NewsChannel 6’s Ashley Osborne sat down with the lead doctor for the new treatment and shares how they are transforming patient care.

Now, the standard of care is to treat cancer based on tumor type. For example, if patient A and Patient B have the same kind of brain cancer, they will be treated with the same checklist, even though they are not the same person. Doctors at MCG are part of a national trend to change that strategy.

MCG is home to 1 of only 7 labs chosen by the National Cancer Institute for their MATCH trial. MATCH stands for Molecular Analysis for Therapy Choice. This trial aims to test new ways to personalize cancer treatment.  

“Every cancer is very unique. Every patient is very unique,” says Dr. Ravindra Kolhe.

Dr. Kolhe is a molecular pathologist and director of the Georgia Esoteric and Molecular Laboratory in the MCG Department of Pathology. He is also the lead developer of the new test called Augusta OncoTarget. 

Dr. Kolhe is using the Augusta OncoTarget test to help those with the worst forms of cancer.

“It doesn’t matter if the patient has breast cancer, doesn’t matter if the patient has brain cancer or ovarian cancer or lung cancer.
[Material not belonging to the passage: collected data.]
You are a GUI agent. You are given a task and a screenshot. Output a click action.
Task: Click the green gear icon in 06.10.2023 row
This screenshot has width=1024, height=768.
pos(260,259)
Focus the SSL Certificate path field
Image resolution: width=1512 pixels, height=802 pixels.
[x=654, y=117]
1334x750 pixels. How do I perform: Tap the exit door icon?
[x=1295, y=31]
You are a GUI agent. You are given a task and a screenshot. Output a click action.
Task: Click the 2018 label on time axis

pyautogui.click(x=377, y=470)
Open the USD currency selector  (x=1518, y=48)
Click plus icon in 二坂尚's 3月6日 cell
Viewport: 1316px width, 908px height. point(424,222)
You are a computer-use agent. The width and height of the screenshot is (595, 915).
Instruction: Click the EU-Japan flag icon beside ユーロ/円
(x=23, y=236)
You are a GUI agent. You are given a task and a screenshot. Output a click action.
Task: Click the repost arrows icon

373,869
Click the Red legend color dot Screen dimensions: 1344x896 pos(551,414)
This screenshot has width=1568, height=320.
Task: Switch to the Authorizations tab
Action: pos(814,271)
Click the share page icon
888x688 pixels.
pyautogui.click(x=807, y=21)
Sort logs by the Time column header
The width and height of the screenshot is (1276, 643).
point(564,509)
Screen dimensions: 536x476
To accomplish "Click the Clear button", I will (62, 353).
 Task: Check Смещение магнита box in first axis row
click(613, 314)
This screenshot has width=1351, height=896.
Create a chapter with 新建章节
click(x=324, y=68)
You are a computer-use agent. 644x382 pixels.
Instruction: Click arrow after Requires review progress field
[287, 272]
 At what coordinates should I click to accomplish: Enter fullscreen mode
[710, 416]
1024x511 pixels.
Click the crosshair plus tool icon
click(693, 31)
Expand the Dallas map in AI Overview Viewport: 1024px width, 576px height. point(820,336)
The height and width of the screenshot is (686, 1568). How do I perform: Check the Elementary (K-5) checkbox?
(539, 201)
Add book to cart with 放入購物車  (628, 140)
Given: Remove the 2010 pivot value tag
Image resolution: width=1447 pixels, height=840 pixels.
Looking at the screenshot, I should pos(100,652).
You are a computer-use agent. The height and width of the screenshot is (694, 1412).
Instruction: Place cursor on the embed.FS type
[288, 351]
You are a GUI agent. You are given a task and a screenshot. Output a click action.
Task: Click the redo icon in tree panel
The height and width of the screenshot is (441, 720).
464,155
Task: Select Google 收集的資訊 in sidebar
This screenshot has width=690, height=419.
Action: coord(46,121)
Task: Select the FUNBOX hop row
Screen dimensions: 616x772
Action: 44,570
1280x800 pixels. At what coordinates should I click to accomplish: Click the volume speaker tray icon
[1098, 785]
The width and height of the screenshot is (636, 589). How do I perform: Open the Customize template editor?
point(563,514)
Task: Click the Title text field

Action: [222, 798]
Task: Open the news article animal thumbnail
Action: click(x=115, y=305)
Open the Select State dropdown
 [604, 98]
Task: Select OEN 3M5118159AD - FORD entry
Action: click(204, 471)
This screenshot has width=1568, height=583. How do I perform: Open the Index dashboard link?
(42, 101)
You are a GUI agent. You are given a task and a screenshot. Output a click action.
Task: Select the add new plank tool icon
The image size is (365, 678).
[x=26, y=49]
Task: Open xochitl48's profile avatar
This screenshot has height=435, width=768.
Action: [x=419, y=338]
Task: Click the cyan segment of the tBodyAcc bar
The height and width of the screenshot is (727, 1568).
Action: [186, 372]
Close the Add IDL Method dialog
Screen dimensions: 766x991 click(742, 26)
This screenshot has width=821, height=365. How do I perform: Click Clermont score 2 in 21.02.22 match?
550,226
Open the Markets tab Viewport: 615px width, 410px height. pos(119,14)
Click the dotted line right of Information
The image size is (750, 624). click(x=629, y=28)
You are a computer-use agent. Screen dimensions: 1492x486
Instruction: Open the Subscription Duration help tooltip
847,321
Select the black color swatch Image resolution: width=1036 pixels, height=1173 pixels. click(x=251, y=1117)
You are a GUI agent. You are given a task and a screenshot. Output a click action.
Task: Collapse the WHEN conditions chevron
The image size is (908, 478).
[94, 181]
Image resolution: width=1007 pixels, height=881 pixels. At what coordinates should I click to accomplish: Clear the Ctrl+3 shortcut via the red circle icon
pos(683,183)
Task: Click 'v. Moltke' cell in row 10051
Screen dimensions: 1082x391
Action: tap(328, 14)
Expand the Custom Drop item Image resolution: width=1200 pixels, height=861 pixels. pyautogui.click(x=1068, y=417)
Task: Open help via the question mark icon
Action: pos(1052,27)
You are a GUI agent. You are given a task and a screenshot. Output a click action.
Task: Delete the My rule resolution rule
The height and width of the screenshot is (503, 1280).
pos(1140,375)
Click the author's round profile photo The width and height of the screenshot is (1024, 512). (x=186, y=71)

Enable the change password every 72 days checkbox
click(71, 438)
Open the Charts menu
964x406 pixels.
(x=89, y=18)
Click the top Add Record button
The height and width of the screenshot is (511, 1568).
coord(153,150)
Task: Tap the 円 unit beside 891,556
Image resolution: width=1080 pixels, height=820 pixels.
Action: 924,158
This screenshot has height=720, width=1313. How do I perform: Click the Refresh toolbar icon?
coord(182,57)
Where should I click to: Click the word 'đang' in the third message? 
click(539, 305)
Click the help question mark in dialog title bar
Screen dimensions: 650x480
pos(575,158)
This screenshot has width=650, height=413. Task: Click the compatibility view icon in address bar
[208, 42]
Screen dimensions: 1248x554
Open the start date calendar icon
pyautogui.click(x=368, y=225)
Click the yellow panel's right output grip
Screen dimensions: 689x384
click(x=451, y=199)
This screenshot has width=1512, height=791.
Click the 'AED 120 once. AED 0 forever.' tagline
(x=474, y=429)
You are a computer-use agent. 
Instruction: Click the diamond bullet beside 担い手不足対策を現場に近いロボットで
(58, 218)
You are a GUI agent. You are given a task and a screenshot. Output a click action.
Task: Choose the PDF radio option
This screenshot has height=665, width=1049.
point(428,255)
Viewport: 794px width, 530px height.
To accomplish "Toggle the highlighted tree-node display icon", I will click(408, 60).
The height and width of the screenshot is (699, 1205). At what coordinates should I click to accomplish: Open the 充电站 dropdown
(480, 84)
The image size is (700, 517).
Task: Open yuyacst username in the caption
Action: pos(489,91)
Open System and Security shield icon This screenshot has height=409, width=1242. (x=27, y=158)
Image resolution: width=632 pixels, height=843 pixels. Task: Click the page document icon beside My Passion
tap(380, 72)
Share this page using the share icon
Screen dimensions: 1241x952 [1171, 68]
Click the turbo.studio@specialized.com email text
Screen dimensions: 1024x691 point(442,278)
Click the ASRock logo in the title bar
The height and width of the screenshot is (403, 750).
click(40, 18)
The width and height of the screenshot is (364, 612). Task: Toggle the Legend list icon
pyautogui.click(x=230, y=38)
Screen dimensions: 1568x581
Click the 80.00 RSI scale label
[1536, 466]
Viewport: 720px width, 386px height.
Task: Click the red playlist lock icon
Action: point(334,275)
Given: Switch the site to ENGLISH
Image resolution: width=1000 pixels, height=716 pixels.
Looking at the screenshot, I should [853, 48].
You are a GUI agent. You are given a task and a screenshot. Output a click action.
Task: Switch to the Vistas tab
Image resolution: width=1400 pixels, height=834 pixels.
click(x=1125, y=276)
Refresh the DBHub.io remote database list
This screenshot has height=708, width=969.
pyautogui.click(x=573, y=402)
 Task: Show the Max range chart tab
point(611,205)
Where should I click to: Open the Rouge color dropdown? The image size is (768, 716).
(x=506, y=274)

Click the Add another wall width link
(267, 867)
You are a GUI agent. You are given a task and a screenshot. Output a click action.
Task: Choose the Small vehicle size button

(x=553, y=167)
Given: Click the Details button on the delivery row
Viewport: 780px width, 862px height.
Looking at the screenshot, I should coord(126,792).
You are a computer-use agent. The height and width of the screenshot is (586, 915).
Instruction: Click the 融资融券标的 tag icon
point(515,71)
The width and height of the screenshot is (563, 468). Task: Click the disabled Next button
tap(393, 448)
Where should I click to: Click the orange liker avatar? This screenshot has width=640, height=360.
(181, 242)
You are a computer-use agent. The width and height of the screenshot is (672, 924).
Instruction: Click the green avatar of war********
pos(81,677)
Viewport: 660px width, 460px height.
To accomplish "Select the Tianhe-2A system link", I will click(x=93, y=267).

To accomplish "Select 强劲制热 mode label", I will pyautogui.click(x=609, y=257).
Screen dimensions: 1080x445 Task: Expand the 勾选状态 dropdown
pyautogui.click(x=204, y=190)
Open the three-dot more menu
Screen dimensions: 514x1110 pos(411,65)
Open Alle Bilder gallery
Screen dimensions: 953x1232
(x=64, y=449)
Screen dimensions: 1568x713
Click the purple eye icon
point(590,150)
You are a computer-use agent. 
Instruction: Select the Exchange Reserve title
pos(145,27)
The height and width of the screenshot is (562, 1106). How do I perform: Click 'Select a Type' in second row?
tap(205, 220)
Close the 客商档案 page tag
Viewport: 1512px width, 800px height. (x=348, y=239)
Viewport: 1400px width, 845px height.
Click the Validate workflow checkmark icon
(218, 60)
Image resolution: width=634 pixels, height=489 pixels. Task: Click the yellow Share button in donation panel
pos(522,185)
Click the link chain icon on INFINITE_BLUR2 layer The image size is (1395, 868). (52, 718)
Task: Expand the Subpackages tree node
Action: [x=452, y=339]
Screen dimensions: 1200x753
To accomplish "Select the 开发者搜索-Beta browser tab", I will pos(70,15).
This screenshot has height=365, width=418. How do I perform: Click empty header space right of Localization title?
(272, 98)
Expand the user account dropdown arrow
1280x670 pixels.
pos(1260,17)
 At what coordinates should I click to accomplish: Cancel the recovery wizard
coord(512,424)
We are going for what is driving that tumor. In this setting we already know that what we were doing traditionally has failed,” says Dr. Kolhe.

He envisions the option becoming the standard for an even wider range of cancer diagnoses in the future.

“I think we will go towards more the time of diagnosis and start treating these patients right at the beginning rather than wait until it becomes aggressive, metastatic or resistant,” he says.

Time is critical for cancer patients, so Augusta OncoTarget uses IBM’s Watson (artificial intelligence software) to evaluate the genes much faster than humans. 

“It’s relatively impossible to compare because if you have to do it manually, 5-7 people in the lab would take probably more than a week to do the analysis and Watson for Genomics, it helps us to do maybe in 20 minutes,” Dr. Kolhe explains.

Dr. Kolhe showed NewsChannel 6 the profile of a woman who received the test. Traditional treatment did not work for her breast cancer so they tested her genes, determined why the standard failed, and changed her care to something that did work.

“We’re going to fundamentally change the way we look at these patients,” says Dr. Kolhe.